For eighty-nine minutes it worked. Spain had the ball, the territory and the corners; Portugal had the shape. This is the game Spain have been learning to play, and learning is the right word — a year ago they would have grown frantic, forced the killer pass, and been picked off on the break. Instead they kept the tie slow. They circulated, they switched, they waited for one defender to step a half-yard out of line. Possession as attrition rather than spectacle.

The wall finally cracked in stoppage time, and it cracked to Mikel Merino, the most literal expression of the method — a midfielder arriving late into the box because the ball had been kept alive long enough for a runner to be forgotten. It was the ninetieth-minute reward for eighty-nine minutes of patience, and it was also, quietly, a warning. Spain broke Portugal, but they needed the very last knock to do it. A deep block held them to a single moment. The next side to sit that deep will have watched, and taken note.

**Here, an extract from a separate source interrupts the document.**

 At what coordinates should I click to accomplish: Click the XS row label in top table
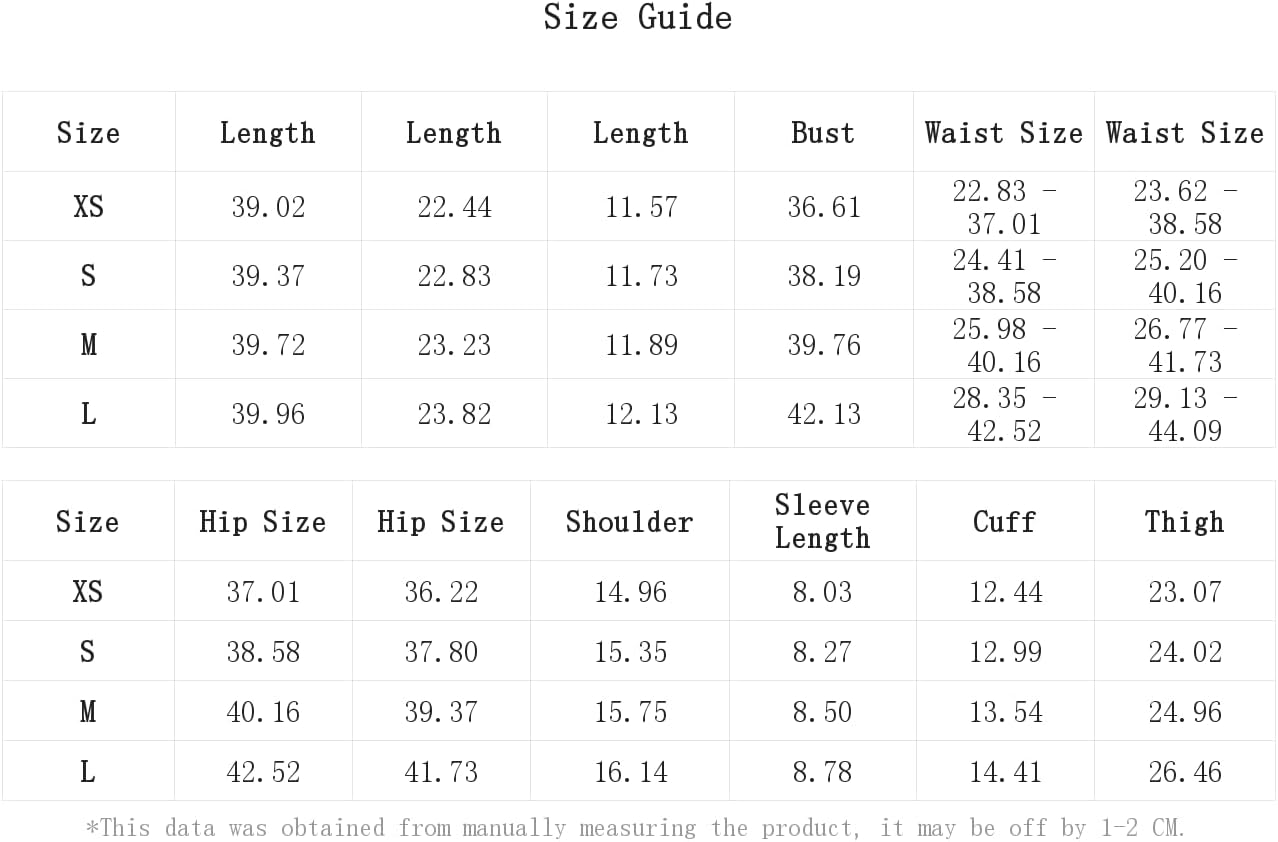[88, 207]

What it changes: Spain and Belgium, two ideas on a collision course

The bracket has now framed the cleanest tactical contrast of the round. Spain meet Belgium in the quarter-final, and the styles could not sit further apart. Spain want the ball and want you to come and take it; Belgium are happiest without it, waiting for the pass that turns your own ambition into their counter. It is patience against directness, the slow squeeze against the straight line.

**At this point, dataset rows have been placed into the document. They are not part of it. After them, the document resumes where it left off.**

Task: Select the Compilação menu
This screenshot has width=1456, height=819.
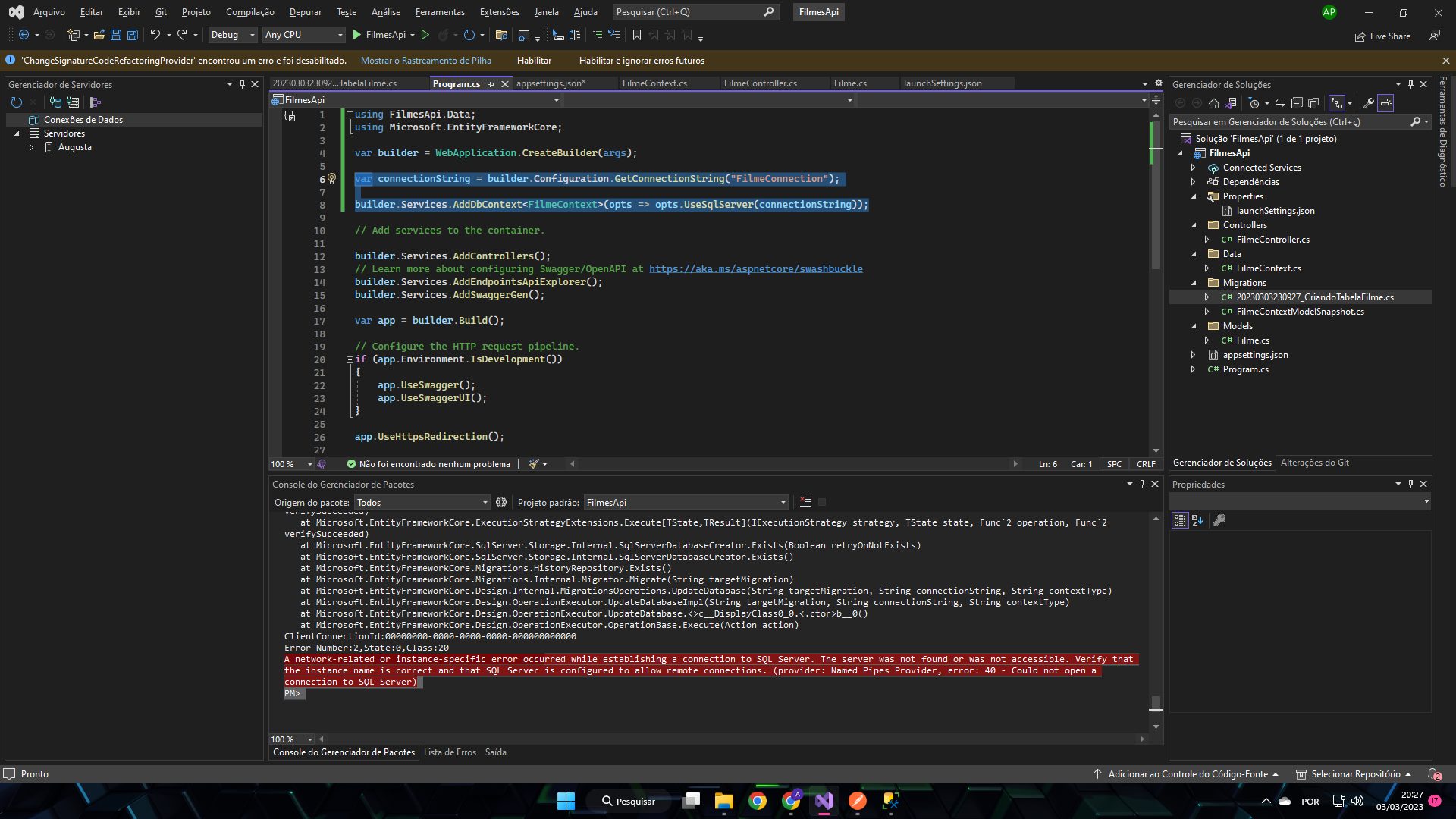Action: tap(250, 11)
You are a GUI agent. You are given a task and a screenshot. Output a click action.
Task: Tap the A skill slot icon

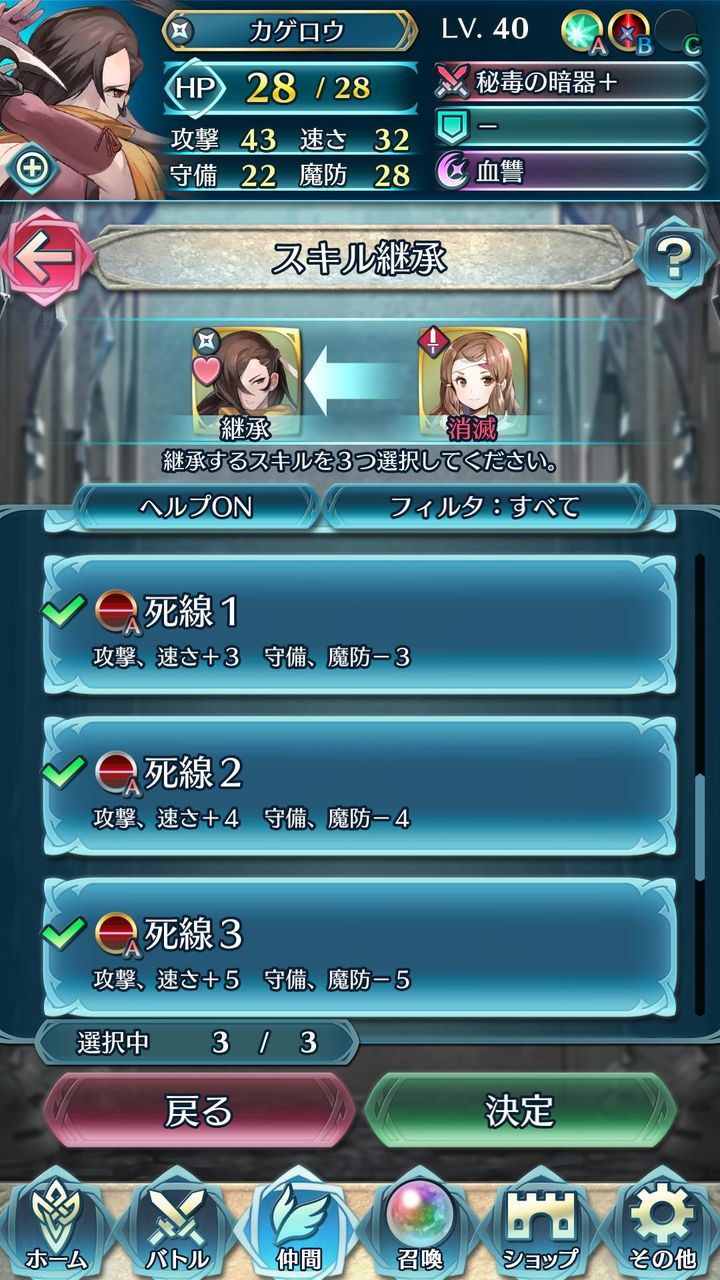click(582, 32)
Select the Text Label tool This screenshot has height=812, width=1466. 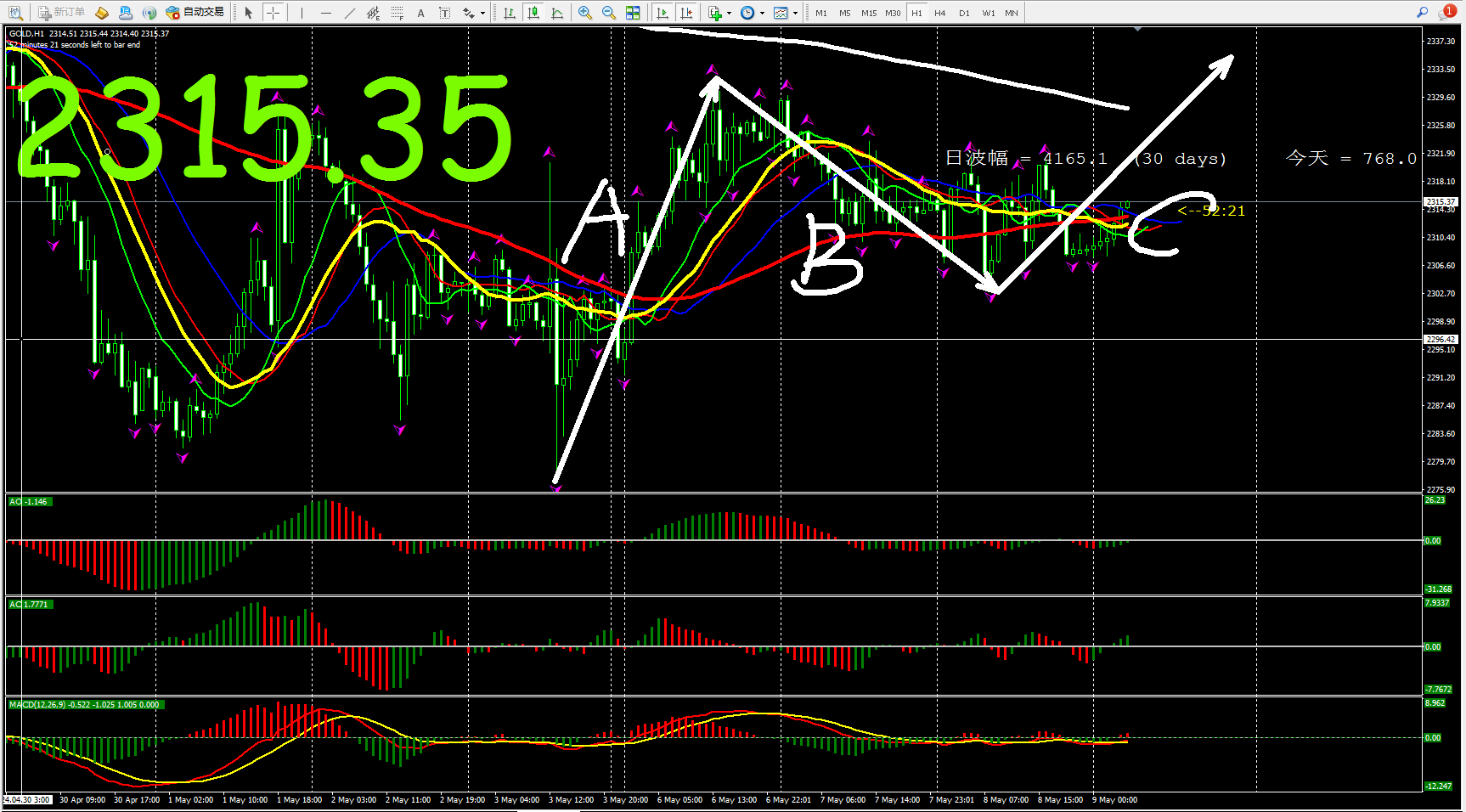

That contrast is also where the danger lies for Spain. Belgium will not press them the way Portugal did not, and will not sit the way Cape Verde did — they will invite Spain forward and keep the space Portugal denied. For a side that has spent the tournament solving low blocks, the sudden appearance of room in behind is a different exam entirely, and one Spain have not had to sit since the group stage. The virtue that beat Portugal — commit numbers, keep the ball, wait — is precisely the virtue Belgium want to see.

For the United States, the tournament ends where its ambitions were always going to be tested: at the point where a good idea meets a better-suited one. Pochettino has a project and two more years to shape it before the reckoning of a home cycle turns into the foundation of the next. For Belgium, an aging core has bought itself one more week and the kind of quarter-final that rewards exactly what they do. And for Spain, the reward for patience is an opponent who will not make them be patient at all.

The road to the final has narrowed to its most interesting stretch. On one side, a team that wins by holding the ball. On the other, a team that wins by giving it away and punishing what you do with it. The quarter-final will decide which idea travels further — and it will tell us whether Spain have solved only the defences that stay at home, or the ones that come to meet them too.